Attaque du Meeting du Front Du Refus par des microbes pro-Ouattara: Comprendre ce qui s'est passé. La théorie de la peur (une analyse de Joseph Titi)
Par IvoireBusiness/ Débats et Opinions - Attaque du Meeting du Front Du Refus par des microbes pro-Ouattara: Pour comprendre ce qui s'est passé. La théorie de la peur (une analyse de Joseph Titi).
Samedi dernier, à la place Ficgayo où se déroulait le meeting du Front du refus, des voyous communément appelés " microbes" sont venus attaquer les manifestants regroupés dans l'espace. Armés de hache pour les uns, de marteaux pour les autres, d'armes blanches diverses allant du traditionnel coutelas au pied de biche...
Ces microbes ne constituent pas un phénomène nouveau dans notre pays. Ils sont apparus pendant la crise post électorale et sont une invention, comme ils le disent eux-mêmes, des chefs de guerre de la rébellion, eux-mêmes apparentés à Alassane Dramane Ouattara. Pour autant, depuis 2011, on ne les voyait que dans des agressions de passants, dans le but de voler. Certes, certains blessés ont parfois trouvé la mort. Cela dit, les microbes ne s'étaient pas encore attaqué à des réunions politiques comme celle de samedi dernier. Comment donc analyser ce qui s'est passé samedi?
C'est ce que cet article se propose de faire. En effet, le régime d'Alassane Dramane Ouattara semble convaincu de deux choses. D'un, l'opposition n'est plus impressionnée par la répression policière traditionnelle. Ses militants n'ont en effet plus peur des grenades lacrymogènes, y compris des policiers eux-mêmes, à la fois désarmés et demystifiés par le mépris du régime envers leur corps. De deux, le pouvoir ne semble pas assuré de leur loyauté. Particulièrement de celle des chefs qui savent que la répression des foules peut conduire à la cour pénale internationale son auteur, en cas de changement...

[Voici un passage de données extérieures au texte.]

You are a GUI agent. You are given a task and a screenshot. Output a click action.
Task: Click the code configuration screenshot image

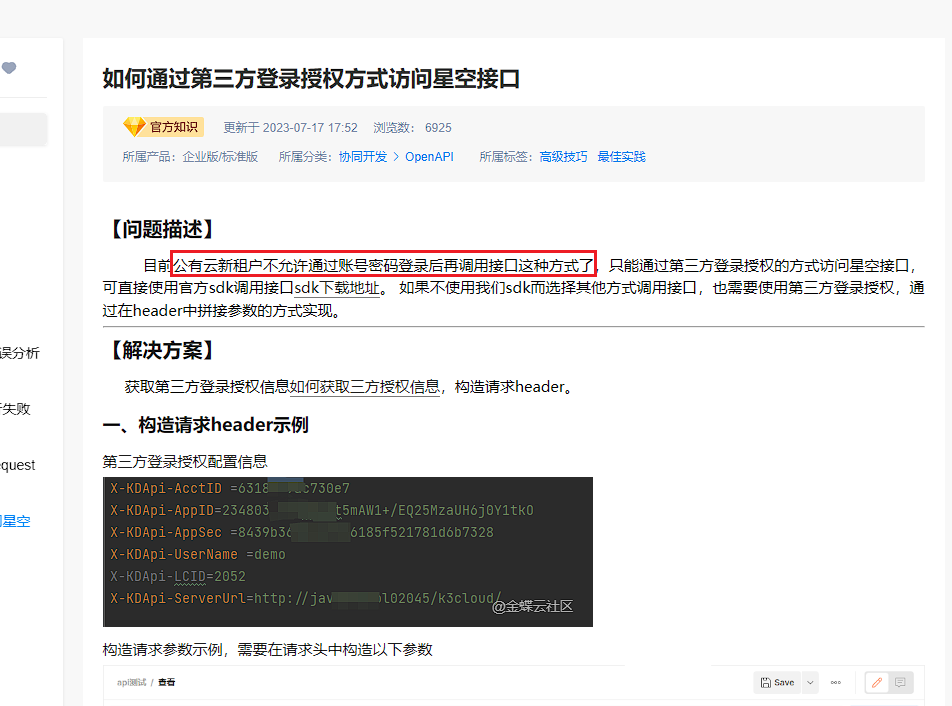347,551

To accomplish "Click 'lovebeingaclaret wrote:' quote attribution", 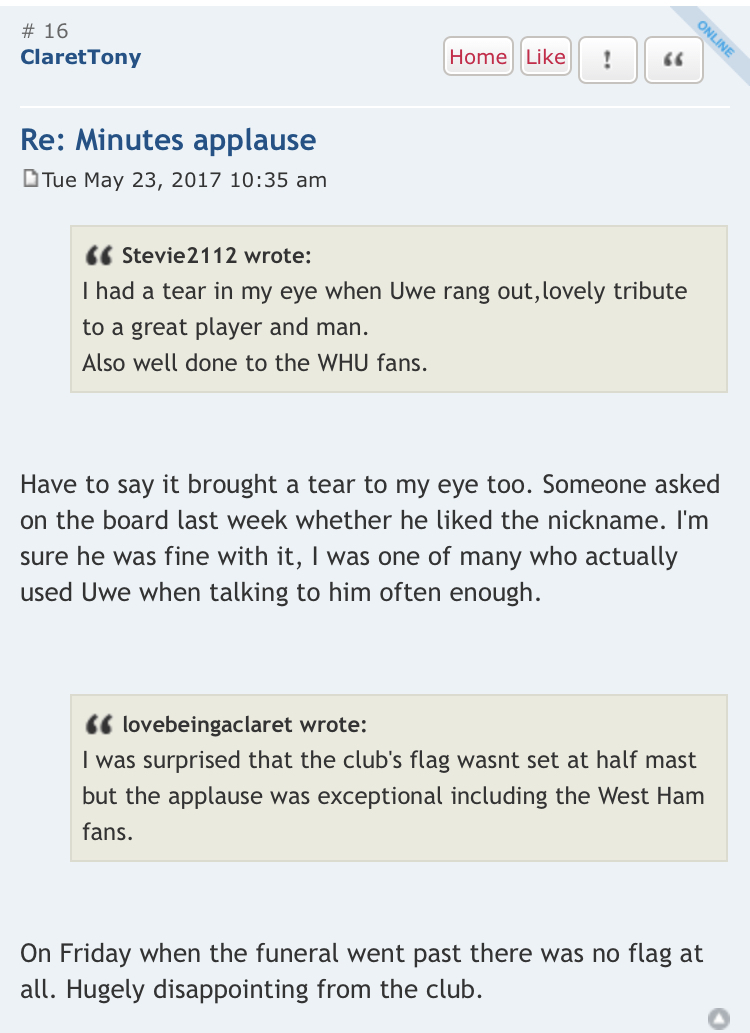I will pyautogui.click(x=245, y=725).
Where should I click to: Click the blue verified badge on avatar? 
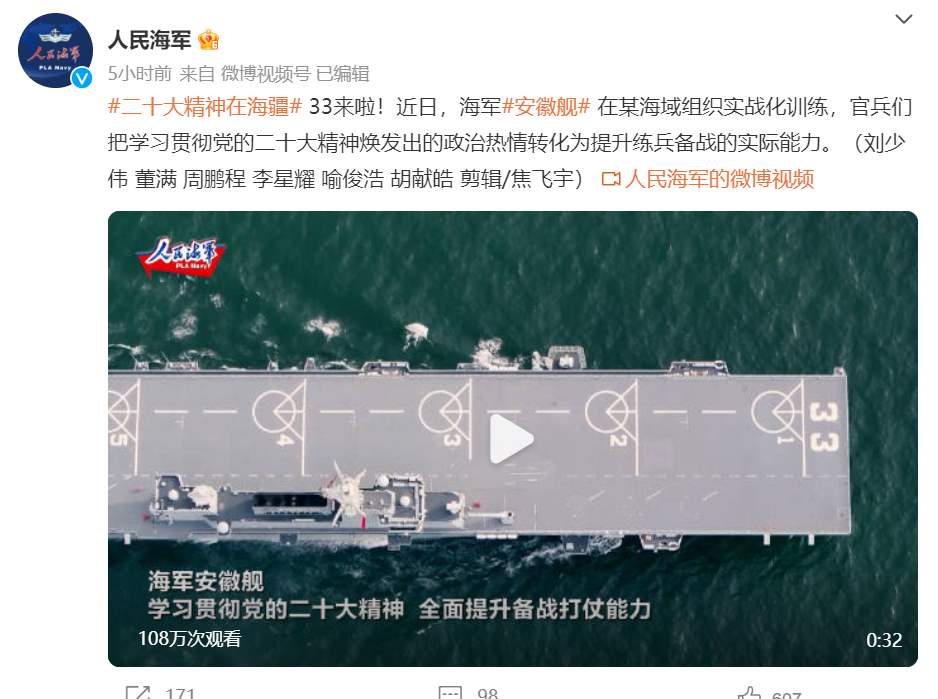(x=82, y=78)
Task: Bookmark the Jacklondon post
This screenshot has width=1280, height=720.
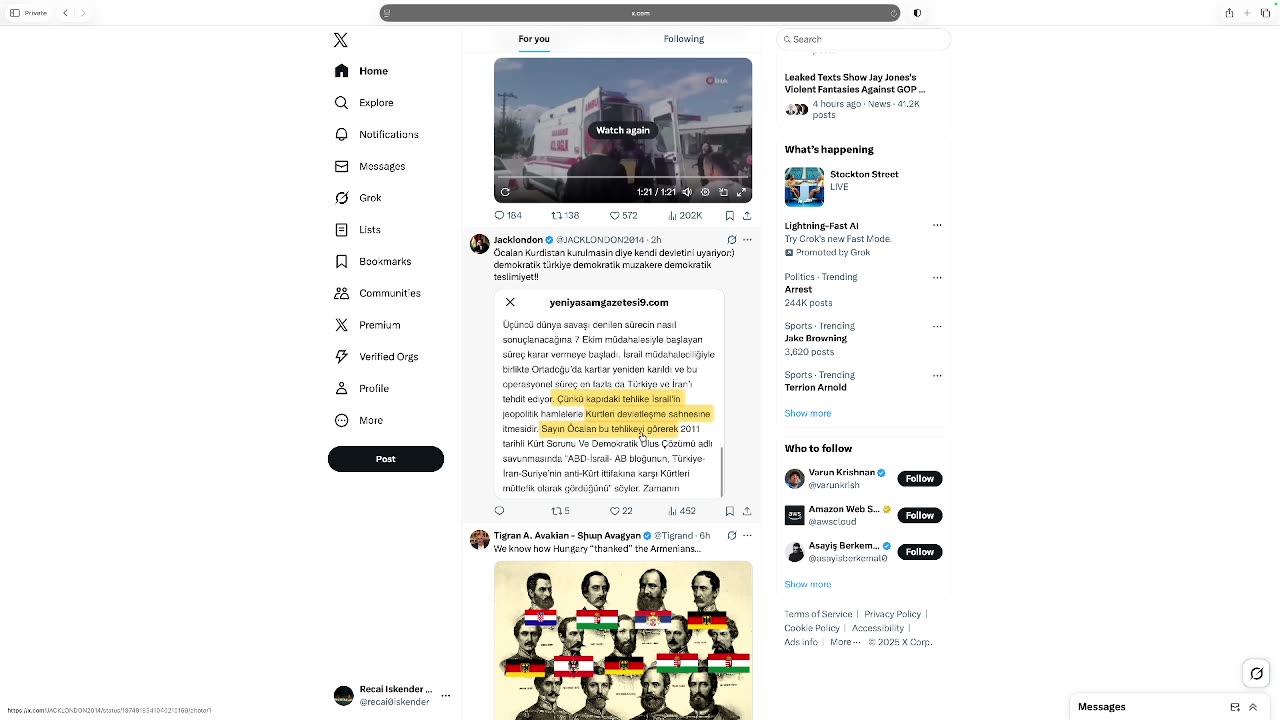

Dès lors, le régime ne pouvait qu'opportunément théoriser une nouvelle forme d'insécurité pour maintenir ses opposants dans la terreur. Le déploiement de microbes pour attaquer les militants du Front du refus participe ainsi de cette stratégie, d'autant plus qu'une telle insécurité ne met pas le gouvernement en première ligne; lui qui peut cependant, selon son bon vouloir, la téléguider, comme un drone.
C'est d'ailleurs le soutien des gens haut placés dans la hiérarchie administrative qui peut justifier l'acharnement desdits voyous contre le meeting de samedi dernier et, surtout, contre une foule de manifestants beaucoup trop nombreux pour leur propre sécurité. Signe des temps, lorsqu'ils ont été repoussés par les manifestants, ces microbes se sont réorganisés pour attaquer les militants isolés, rentrant chez eux. Une telle détermination montre clairement qu'ils ont été gagés. C'est peu dire.
Quelques leçons peuvent être tirées de cette attaque. La première est que le régime est dans une situation difficile et ne semble pas avoir les moyens légaux de faire face aux craintes que lui inspire l'opposition. La deuxième leçon est qu'il faut vite trouver un antidote à l'agression des microbes. Comme cela s'est fait hier à Ficgayo. La troisième leçon est que si le gouvernement théorise une violence spécifique contre les militants du Front du refus, c'est essentiellement pour rassurer Ouattara dont la peur-panique crève désormais les yeux. Nous voilà donc avertis.